---------- Given records ----------

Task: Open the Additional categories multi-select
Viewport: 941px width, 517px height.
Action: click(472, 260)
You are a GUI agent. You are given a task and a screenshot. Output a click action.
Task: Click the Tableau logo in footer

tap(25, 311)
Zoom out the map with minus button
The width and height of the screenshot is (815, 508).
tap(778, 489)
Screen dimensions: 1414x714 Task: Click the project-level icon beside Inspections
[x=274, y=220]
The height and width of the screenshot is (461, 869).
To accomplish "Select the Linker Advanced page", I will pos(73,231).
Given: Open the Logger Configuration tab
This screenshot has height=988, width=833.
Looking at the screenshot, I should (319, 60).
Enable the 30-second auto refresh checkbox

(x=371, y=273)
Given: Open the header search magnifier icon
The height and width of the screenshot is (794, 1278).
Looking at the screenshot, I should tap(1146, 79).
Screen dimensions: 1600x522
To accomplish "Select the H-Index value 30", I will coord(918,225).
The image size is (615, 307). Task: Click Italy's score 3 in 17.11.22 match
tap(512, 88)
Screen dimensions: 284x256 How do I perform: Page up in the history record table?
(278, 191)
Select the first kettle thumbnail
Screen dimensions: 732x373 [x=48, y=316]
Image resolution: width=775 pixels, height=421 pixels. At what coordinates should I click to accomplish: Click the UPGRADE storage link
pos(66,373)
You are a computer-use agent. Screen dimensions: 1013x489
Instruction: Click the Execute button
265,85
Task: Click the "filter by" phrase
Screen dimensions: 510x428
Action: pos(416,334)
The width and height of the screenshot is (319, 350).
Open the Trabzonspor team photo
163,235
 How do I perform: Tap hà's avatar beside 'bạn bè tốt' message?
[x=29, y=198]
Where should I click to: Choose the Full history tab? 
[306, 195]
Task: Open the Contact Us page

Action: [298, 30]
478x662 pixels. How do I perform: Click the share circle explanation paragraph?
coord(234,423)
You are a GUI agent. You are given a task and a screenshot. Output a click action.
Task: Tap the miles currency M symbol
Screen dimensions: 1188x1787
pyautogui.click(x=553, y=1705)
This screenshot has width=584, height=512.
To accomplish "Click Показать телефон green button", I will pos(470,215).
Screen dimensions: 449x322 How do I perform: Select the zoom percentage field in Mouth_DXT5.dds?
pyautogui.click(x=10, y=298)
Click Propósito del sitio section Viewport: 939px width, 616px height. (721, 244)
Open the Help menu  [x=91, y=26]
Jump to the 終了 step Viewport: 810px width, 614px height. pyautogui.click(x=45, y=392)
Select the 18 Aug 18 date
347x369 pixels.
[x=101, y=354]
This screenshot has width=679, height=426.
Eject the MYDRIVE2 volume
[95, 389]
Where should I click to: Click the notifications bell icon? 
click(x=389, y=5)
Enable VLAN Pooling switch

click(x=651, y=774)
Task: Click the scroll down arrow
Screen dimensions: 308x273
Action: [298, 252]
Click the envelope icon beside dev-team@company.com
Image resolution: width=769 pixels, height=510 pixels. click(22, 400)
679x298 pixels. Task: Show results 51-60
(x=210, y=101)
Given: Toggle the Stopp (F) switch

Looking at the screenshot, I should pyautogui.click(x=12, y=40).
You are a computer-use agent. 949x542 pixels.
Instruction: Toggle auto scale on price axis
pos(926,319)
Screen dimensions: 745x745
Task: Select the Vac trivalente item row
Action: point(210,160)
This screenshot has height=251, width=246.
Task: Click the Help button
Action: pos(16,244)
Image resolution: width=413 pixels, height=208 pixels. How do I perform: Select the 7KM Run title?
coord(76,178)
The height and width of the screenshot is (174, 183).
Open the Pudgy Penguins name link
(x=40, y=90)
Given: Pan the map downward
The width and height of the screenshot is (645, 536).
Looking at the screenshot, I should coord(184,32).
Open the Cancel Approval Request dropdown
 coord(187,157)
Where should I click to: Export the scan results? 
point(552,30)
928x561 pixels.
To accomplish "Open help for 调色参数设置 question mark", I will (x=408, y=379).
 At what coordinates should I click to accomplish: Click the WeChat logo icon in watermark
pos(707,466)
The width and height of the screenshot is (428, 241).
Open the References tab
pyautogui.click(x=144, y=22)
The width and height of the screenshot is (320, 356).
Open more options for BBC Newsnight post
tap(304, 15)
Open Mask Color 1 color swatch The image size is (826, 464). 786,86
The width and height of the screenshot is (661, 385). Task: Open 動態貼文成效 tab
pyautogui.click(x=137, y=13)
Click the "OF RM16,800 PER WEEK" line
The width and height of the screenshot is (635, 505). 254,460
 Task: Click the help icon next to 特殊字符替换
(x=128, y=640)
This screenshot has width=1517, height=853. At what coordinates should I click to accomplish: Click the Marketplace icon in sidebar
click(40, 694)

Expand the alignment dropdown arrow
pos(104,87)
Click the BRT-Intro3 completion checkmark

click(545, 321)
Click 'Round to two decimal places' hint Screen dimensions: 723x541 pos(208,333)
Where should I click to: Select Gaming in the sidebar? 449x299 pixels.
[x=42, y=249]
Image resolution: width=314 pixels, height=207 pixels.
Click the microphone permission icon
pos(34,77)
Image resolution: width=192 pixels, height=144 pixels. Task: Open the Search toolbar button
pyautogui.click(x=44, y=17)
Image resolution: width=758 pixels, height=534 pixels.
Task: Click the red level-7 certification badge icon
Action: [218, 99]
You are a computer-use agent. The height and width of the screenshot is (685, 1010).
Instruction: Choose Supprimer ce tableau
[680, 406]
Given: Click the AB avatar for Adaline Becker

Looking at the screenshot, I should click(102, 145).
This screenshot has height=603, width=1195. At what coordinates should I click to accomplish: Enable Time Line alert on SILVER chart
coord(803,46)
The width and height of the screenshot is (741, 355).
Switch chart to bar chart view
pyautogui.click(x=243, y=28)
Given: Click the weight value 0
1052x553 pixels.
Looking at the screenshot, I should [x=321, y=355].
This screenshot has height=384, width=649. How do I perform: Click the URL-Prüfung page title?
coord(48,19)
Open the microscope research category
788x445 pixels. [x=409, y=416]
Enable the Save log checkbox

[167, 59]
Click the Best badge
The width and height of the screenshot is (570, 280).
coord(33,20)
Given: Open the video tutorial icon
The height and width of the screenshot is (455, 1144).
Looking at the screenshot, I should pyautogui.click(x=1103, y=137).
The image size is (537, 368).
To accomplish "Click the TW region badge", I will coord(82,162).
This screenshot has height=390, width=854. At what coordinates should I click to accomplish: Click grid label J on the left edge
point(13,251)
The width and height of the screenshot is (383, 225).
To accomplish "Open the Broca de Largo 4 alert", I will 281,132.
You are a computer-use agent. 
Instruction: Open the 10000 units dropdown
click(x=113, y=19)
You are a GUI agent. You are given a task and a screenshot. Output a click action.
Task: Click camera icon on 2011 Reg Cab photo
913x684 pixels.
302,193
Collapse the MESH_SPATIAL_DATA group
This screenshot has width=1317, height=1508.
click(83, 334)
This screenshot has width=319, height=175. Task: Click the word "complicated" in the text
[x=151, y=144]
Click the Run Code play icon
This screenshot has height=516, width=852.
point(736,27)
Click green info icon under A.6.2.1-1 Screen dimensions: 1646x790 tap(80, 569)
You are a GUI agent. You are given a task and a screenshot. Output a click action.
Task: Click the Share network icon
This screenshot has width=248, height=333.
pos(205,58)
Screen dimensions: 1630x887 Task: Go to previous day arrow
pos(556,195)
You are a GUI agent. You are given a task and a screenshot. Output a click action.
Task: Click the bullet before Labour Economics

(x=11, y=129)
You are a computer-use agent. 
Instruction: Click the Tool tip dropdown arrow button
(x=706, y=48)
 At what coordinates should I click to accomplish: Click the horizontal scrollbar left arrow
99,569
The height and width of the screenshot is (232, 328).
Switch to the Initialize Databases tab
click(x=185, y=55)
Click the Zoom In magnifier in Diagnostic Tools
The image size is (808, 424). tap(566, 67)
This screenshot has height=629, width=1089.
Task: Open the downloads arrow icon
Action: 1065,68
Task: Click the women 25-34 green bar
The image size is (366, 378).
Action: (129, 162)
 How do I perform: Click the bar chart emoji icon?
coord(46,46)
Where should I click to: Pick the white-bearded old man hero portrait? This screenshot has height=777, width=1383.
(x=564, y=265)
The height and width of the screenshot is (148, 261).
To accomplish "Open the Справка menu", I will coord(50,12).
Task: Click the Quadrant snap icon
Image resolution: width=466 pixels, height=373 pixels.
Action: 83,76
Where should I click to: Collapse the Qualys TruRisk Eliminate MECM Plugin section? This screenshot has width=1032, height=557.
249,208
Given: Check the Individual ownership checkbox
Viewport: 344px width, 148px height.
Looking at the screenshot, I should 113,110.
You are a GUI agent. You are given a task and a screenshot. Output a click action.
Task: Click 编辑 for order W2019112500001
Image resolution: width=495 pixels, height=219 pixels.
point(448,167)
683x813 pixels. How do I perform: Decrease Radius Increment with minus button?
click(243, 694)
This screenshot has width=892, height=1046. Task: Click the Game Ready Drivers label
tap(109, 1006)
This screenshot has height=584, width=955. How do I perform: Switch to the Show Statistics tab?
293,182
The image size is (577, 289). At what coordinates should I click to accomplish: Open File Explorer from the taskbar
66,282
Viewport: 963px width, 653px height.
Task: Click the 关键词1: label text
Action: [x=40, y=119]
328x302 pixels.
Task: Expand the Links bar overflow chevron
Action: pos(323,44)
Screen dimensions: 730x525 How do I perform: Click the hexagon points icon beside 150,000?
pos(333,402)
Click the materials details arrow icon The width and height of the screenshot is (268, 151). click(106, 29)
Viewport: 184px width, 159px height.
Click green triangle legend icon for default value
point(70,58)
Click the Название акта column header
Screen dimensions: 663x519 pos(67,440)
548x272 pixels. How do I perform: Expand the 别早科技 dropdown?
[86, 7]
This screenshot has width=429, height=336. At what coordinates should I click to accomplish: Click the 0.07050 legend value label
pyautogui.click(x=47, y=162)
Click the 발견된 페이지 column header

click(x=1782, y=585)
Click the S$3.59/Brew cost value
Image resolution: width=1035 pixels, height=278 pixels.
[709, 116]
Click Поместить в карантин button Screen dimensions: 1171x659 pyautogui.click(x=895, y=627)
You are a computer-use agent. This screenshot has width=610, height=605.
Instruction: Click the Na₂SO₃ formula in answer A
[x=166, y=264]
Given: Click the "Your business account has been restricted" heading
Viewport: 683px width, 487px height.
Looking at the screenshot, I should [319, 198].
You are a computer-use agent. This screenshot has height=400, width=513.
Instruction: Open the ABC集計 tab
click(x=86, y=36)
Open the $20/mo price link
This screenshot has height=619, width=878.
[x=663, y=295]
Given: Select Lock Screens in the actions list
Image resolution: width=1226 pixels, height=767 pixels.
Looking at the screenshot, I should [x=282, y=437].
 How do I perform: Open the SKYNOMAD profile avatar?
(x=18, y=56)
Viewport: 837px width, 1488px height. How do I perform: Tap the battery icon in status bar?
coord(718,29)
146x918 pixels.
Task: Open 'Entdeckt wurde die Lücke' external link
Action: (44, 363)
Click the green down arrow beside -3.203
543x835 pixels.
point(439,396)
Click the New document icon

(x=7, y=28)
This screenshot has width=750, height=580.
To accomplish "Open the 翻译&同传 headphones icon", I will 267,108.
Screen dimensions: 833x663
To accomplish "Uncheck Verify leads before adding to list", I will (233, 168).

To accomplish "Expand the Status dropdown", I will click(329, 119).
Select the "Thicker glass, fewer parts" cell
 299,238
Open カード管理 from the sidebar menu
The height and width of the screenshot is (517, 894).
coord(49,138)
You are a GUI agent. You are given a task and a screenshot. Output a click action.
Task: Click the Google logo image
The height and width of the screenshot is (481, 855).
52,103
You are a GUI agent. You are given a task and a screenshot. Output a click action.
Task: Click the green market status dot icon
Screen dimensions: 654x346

----------

Problem description
Scan the entries above for the string "list" and copy each line containing it.

Result for this task
Given: Select Lock Screens in the actions list
To accomplish "Uncheck Verify leads before adding to list", I will (233, 168).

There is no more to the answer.